The X-ray powder pattern is shown in Fig. 19, the DSC record is shown in Fig. 20, T_t = 164°C. Example 11

Preparation of the crystalline lithium salt of roxadustat of form I

Roxadustat (1.0 g, form A), which had been dissolved in a mixture of ethanol and tetrahydrofuran in the ratio of 8:3 (total volume 30 ml), was dosed into a flask at the temperature of 80°C and subsequently, aqueous LiOH was added (1.5 equivalents, 0.102 g of LiOH dissolved in 3 ml of water). Then, the solution was left to freely cool down to the room temperature (25°C) and at this temperature it was stirred for another 48 hours. The crystalline product was aspirated on frit, washed with a minimal quantity cooled ethanol and dried freely at the temperature of 25°C. The product was obtained in the form of beige powder in the yield of 0.367 g (34%). An IR measurement confirmed formation of a salt.

The X-ray powder pattern is shown in Fig. 21, the DSC record is shown in Fig. 22, T_t = 125°C.

Example 12

Preparation of the crystalline lithium salt of roxadustat of form II

Roxadustat (1.0 g, form A), which had been dissolved in a mixture of acetone and tetrahydrofuran in the ratio of 8:2 (total volume 27 ml), was dosed into a flask at the temperature of 85°C and subsequently, aqueous LiOH was added (1.5 equivalents, 0.102 g of LiOH dissolved in 5 ml of water). Then, the solution was left to freely cool down to the room temperature (25 °C) and at this temperature it was stirred for another 48 hours. The crystalline product was aspirated on frit, washed with a minimal quantity of acetone and dried freely at the temperature of 25°C. The product was obtained in the form of beige powder in the yield of 0.484 g (47%). An IR measurement confirmed formation of a salt. 13.3% of water were measured by means of TGA.
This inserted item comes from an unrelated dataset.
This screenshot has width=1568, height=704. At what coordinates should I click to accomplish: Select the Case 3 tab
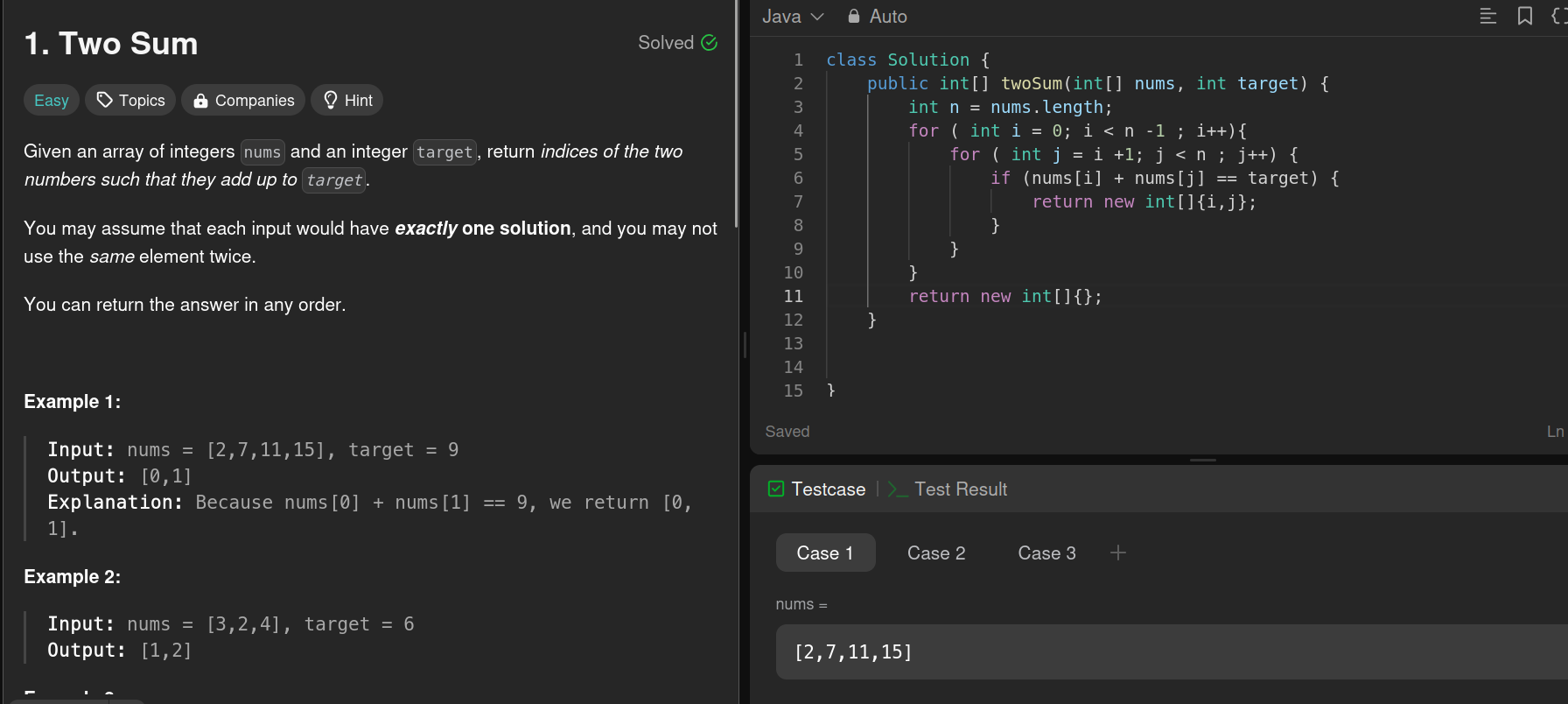(1046, 553)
The X-ray powder pattern is shown in Fig. 23, the DSC record is shown in Fig. 24, T_t = 226°C.

Example 13

Preparation of the crystalline lithium salt of roxadustat of form III

The lithium salt of roxadustat (0.1 g, form II from the previous example) was dried at 60°C in vacuum (200 mbar) for 22 hours. The product was obtained in the form of beige powder in the yield of 0.09 g (90%). 4.2% of water were measured by means of TGA. The X-ray powder pattern is shown in Fig. 25, the DSC record is shown in Fig. 26, T_t = 227°C.

Example 14

Preparation of the crystalline potassium salt of roxadustat of form I

Roxadustat (1.0 g, form A), which had been dissolved in acetone (66 ml) was dosed into a flask at the temperature of 50°C and subsequently, aqueous KOH was added (approx. 1.5 equivalents, 0.2 g of KOH dissolved in 6 ml of water). The product precipitated immediately after the addition. Then, the suspension was stirred at the temperature of 50°C for 17 h and for another 3 h at the temperature of 25°C. The crystalline product was aspirated on frit, washed with a minimal quantity of acetone and dried at a temperature of 35-40°C for 1 h in vacuum. The product in the form of yellow powder was obtained in the yield of 0.87 g (78%), chemical purity 99.5% (measured with UHPLC). The content of potassium was determined to be 8.6% by titration (10% theoretically). An IR measurement confirmed formation of a salt.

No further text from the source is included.